AS I STAGGERED back from my 16 mile walk in the sun the other week, a neighbour stopped and asked me if I was interested in some bird books he had been given which were sitting in his garage, waiting until he could find for a suitable home for them. He showed me four hefty volumes published by the RSPB in the early 1980s. They were still in their original packaging and in excellent conidition. It shows how incoherent I was after my walk that I didn’t immediately realise what they were.
A short search on Google revealed that these were in fact the first four volumes of the monumental nine volume Birds of the Western Palearctic. That’s the subtitle by which they’re generally known but the actual title is Handbook (some handbook; you wouldn’t get far with these in your haversack!) of the Birds of Europe, the Middle East and North Africa.
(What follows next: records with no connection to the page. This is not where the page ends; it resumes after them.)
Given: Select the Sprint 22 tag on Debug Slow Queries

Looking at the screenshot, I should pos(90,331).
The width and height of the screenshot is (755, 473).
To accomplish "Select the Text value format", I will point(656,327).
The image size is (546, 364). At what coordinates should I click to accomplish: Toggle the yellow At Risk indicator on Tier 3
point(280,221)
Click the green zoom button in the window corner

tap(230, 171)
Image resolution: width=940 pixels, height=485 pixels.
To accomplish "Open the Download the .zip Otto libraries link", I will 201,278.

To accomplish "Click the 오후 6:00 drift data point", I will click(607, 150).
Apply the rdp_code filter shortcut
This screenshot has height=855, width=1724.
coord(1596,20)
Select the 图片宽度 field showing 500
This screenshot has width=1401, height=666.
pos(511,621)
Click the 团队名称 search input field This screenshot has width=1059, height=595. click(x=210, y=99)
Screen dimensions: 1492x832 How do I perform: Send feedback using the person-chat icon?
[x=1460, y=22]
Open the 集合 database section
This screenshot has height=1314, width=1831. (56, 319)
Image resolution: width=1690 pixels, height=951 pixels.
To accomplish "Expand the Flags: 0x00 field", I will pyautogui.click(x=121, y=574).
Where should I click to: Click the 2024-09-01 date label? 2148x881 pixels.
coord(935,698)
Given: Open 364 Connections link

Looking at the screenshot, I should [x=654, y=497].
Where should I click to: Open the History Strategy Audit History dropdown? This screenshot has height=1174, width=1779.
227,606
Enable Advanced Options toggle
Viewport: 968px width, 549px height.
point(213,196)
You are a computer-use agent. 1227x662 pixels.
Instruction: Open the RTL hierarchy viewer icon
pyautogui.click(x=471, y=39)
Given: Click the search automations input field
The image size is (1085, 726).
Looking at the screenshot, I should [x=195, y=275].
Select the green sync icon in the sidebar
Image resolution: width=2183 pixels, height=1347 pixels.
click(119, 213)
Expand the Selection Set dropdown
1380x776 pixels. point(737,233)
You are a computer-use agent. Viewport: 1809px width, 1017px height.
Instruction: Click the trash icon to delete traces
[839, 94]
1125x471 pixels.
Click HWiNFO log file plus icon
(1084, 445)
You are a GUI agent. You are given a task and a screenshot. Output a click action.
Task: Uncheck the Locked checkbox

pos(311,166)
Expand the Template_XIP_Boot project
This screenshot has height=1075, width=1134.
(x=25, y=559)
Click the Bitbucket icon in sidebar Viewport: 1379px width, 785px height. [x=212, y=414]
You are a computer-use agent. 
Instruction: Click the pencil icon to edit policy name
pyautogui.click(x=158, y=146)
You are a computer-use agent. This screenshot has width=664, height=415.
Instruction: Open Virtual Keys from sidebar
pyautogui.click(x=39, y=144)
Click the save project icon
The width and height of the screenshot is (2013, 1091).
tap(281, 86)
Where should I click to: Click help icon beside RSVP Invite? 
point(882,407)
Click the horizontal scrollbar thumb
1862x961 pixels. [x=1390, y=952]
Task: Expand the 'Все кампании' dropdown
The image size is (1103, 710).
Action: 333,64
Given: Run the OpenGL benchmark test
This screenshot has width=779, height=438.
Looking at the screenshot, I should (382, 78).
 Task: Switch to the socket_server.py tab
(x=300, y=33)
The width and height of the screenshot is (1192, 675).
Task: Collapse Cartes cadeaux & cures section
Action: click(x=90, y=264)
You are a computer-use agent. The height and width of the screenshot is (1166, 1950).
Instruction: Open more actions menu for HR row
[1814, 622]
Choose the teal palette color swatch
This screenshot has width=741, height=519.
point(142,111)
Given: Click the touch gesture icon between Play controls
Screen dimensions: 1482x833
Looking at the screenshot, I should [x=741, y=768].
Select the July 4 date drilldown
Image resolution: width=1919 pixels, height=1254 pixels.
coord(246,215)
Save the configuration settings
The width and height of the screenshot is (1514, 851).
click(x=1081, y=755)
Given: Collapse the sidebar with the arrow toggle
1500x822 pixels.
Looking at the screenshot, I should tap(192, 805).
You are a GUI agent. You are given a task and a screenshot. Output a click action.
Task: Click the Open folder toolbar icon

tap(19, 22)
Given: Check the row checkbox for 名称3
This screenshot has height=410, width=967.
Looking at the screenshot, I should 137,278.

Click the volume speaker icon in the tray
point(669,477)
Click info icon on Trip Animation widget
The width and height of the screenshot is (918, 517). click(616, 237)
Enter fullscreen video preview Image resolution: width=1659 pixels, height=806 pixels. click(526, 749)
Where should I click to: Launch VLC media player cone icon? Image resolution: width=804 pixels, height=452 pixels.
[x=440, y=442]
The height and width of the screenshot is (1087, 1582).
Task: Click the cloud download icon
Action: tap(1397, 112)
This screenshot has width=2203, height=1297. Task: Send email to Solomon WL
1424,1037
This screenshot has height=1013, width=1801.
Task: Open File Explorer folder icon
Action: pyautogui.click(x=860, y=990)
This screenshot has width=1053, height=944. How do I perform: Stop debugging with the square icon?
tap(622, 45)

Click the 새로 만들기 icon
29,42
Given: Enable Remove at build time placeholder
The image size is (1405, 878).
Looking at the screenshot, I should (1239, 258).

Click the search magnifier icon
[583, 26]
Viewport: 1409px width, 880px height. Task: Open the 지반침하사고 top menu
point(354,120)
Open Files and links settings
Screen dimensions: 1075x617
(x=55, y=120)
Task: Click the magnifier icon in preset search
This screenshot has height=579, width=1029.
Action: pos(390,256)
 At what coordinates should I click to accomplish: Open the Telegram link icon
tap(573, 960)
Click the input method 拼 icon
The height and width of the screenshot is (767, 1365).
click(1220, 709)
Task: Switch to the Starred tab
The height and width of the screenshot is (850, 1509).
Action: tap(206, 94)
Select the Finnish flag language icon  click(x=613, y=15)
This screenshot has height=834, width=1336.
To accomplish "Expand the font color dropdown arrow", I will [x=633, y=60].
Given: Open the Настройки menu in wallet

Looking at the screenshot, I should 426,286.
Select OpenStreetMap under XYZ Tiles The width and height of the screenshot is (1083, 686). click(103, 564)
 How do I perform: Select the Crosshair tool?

The RSPB printed an ‘orthnithologists edition’ limited to 5000 copies. With a bit of reorganising I’ve managed to fit them on my shelves. Now all I need to do is track down the remaining five volumes.
When Barbara and I were staying on Skokholm Island, the warden described Birds of the Western Palearctic as ‘the most boring bird book ever published’; what he meant was that you couldn’t really browse through it for pleasure but when it comes to information about a species, if something you’ve observed isn’t mentioned in the text, then it’s probably new to science. Barbara and I had been watching Jackdaws carrying shells into their nesthole in a rabbit burrow on the cliff-top near The Neck on Skokholm. The warden was soon able to tell us that there is no mention of shells in the list of nesting materials in the entry on Jackdaws, so that’s probably something that has never been observed and recorded in birdwatching literature.
I’m really grateful to my neighbour and I feel as if the books waiting for me to come along and put them to some use. Earlier this year, I decided that it was about time that I started exploring the wilder corners of Europe – hence our holiday in Switzerland – and the Western Palearctic is the ecozone that our continent occupies. I don’t know why I should ever need to refer to a description of a bird with that level of detail but it’s reassuring to have such an authoritative source of birding wisdom available.